» What the exercise asks: From the listing below, return every line that contains the string "size". Case counts.
**** Source records
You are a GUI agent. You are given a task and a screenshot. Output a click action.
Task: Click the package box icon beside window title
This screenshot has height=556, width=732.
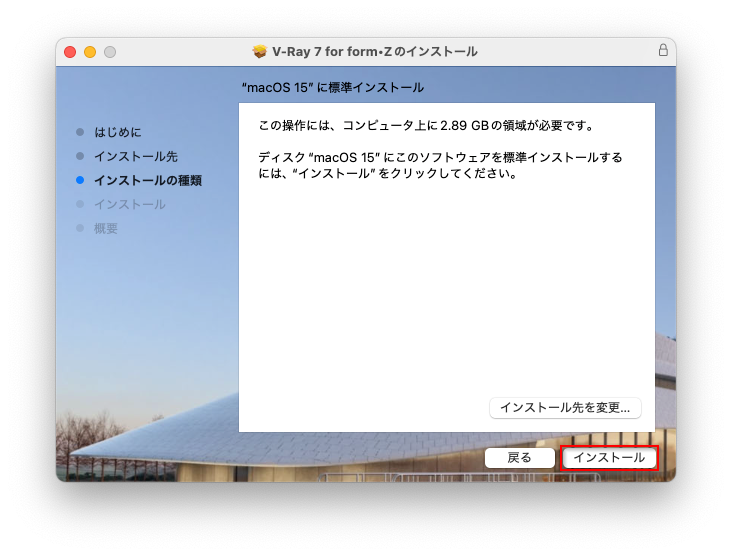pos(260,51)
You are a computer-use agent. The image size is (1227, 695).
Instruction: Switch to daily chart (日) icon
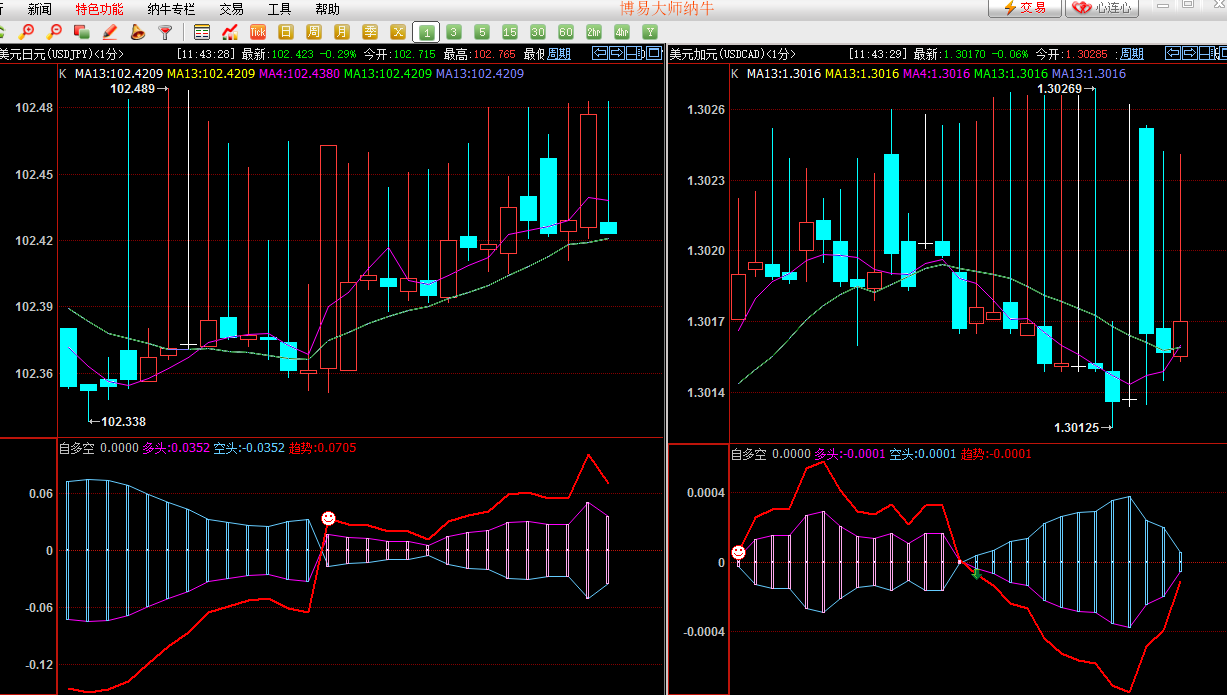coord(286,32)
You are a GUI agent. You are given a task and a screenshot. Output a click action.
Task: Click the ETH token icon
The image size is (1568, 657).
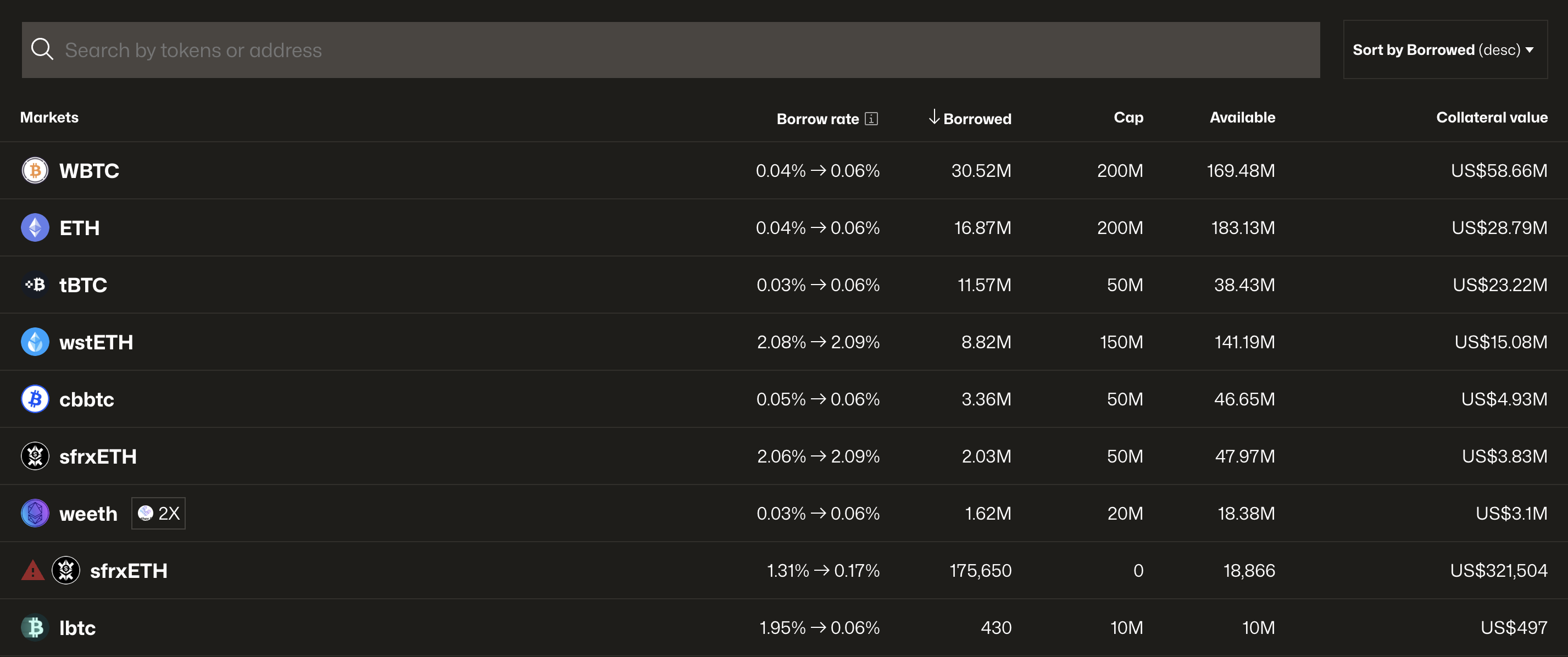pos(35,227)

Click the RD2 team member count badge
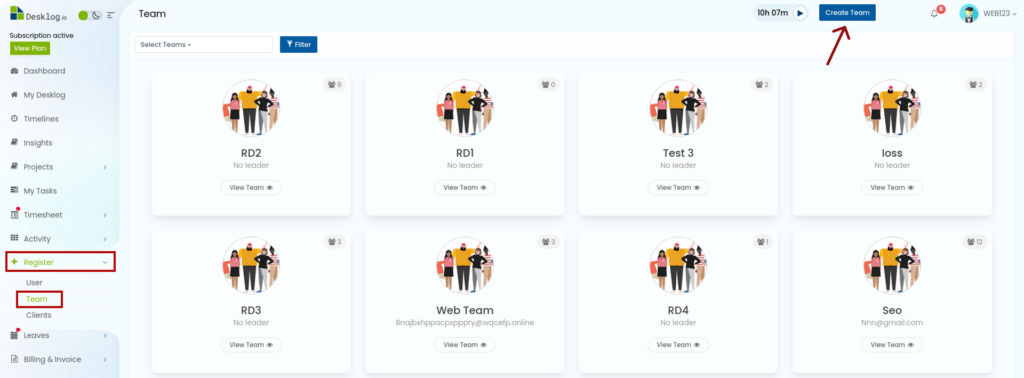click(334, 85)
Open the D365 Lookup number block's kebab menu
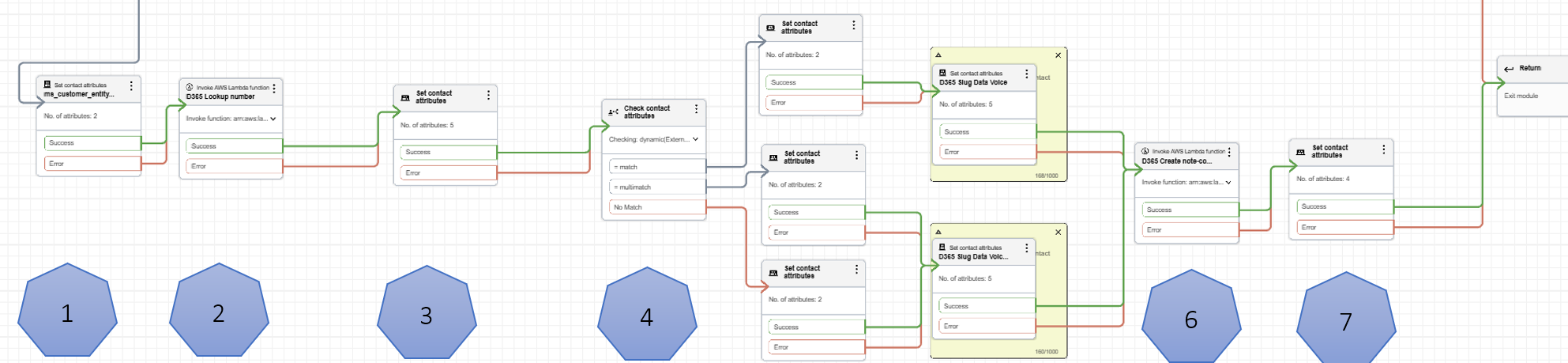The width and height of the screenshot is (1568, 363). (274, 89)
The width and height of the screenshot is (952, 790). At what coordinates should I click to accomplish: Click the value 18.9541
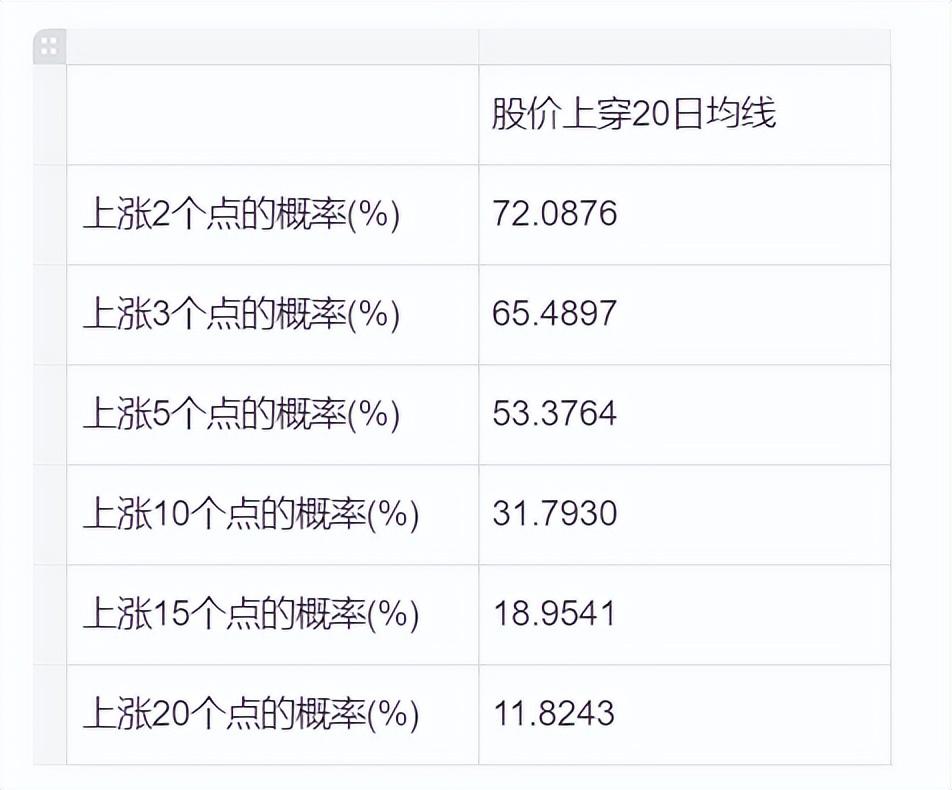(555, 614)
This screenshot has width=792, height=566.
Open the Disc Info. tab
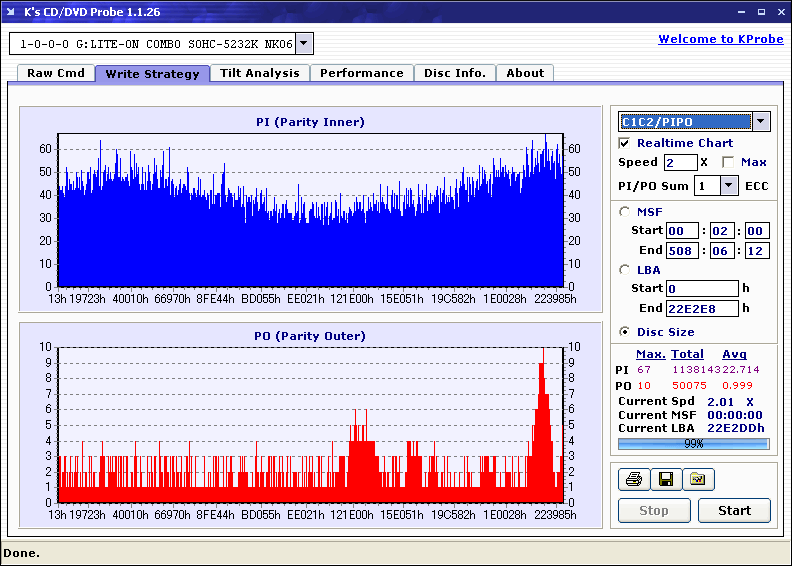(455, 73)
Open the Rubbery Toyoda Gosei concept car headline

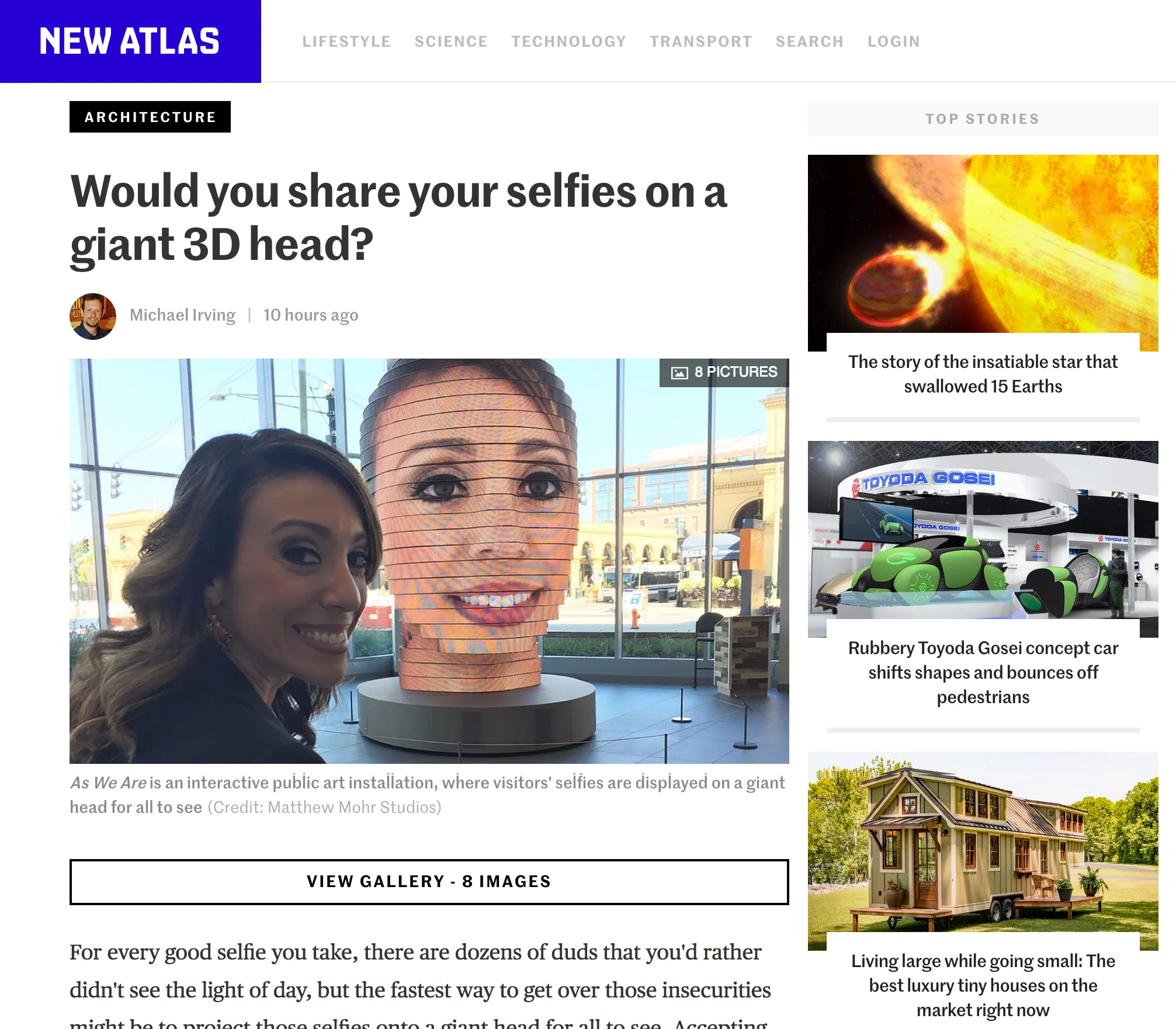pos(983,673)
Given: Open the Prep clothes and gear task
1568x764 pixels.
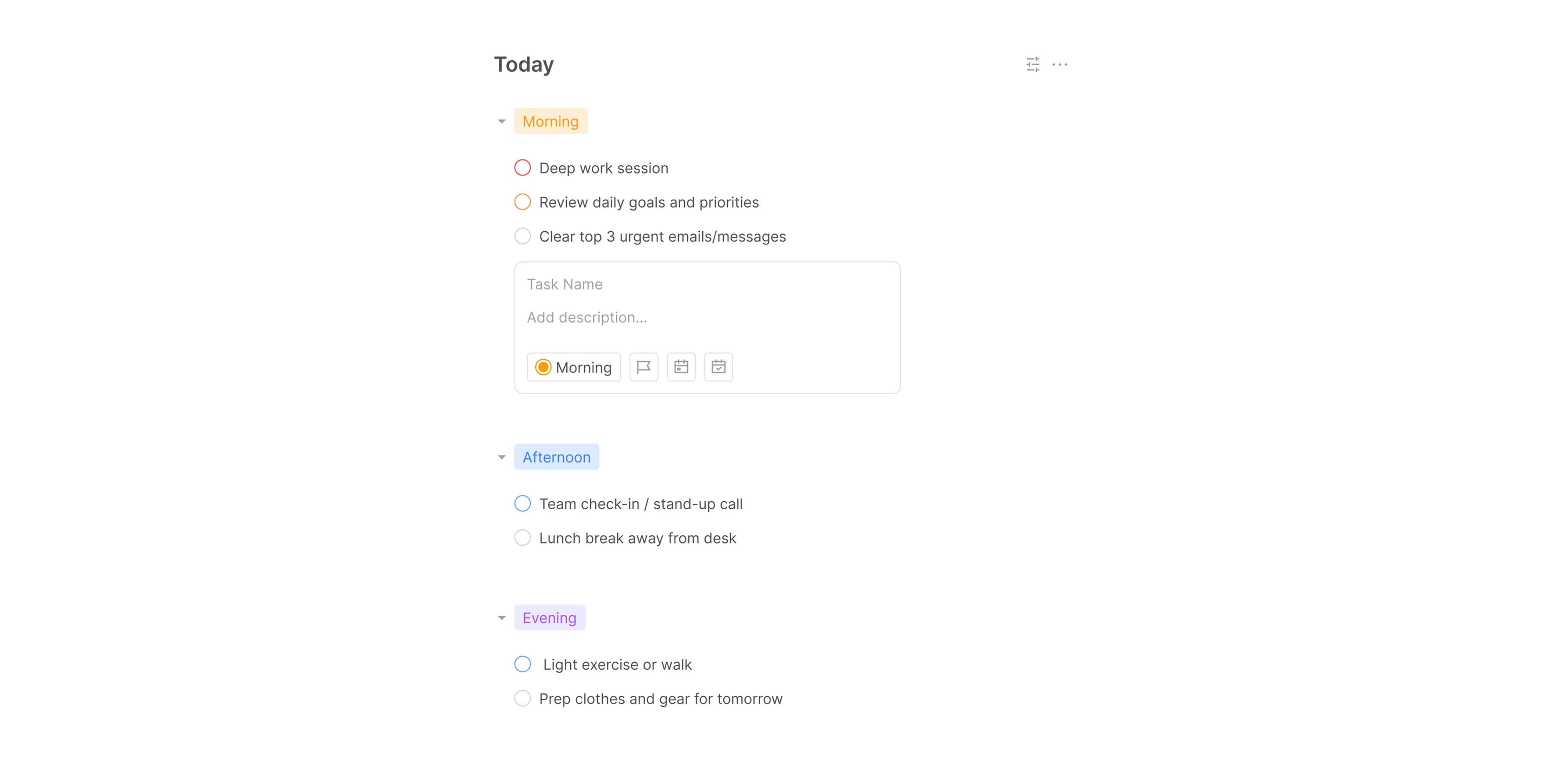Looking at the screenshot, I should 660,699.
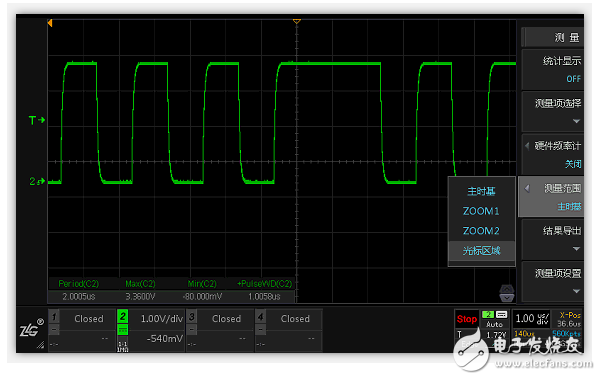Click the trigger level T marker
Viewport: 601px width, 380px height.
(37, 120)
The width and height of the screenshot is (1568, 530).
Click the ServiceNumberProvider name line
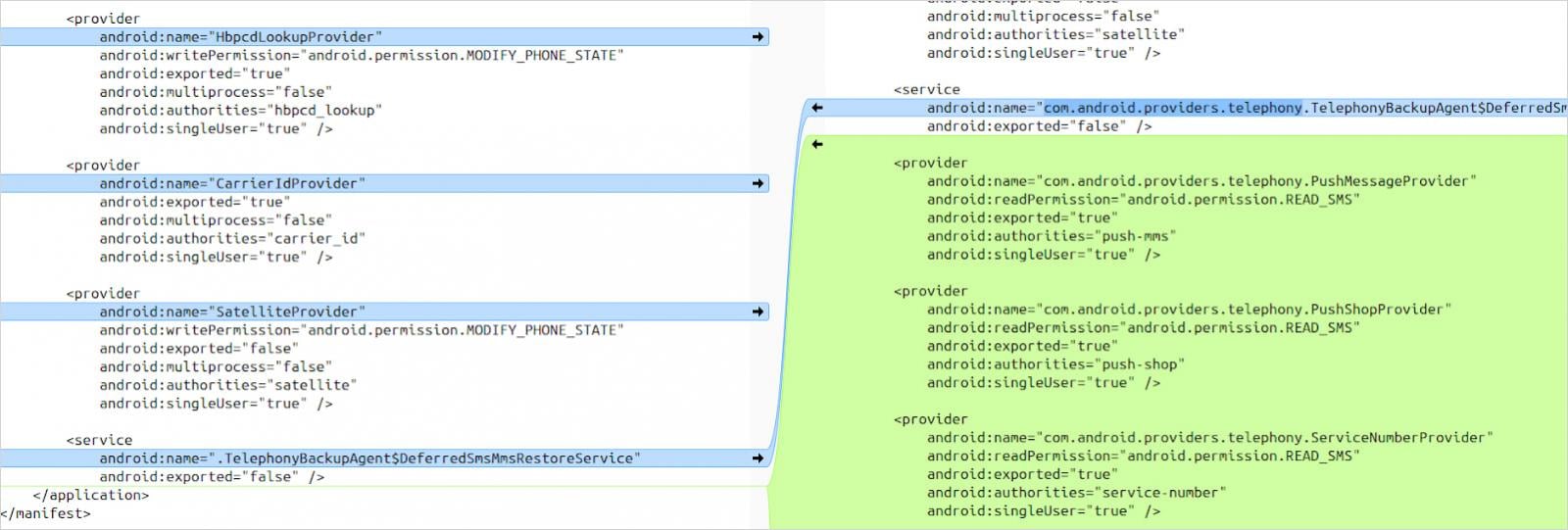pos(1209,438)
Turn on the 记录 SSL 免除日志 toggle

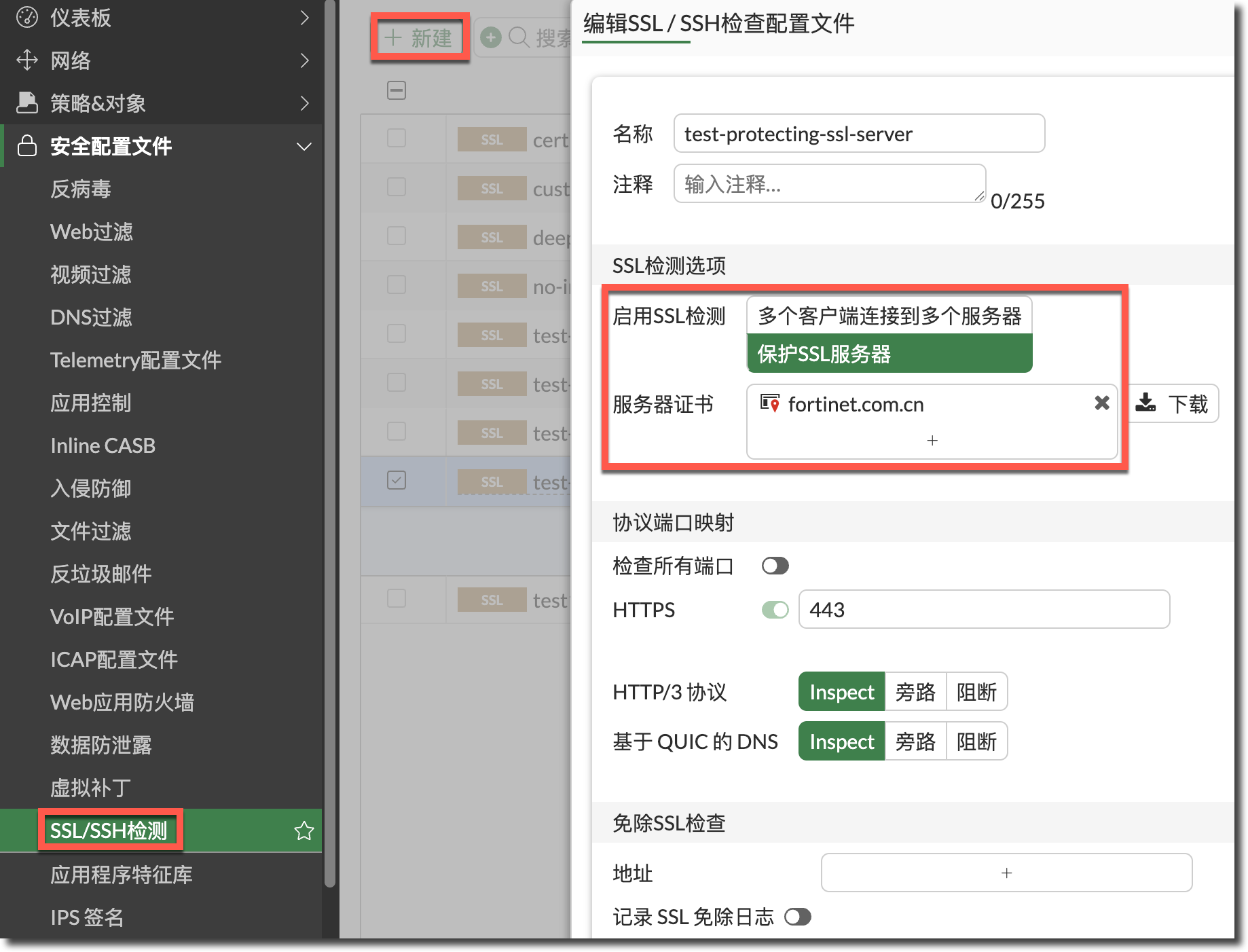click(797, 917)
********
» Exercise response:
You are a computer-use agent. The image size is (1227, 695).
The image size is (1568, 657).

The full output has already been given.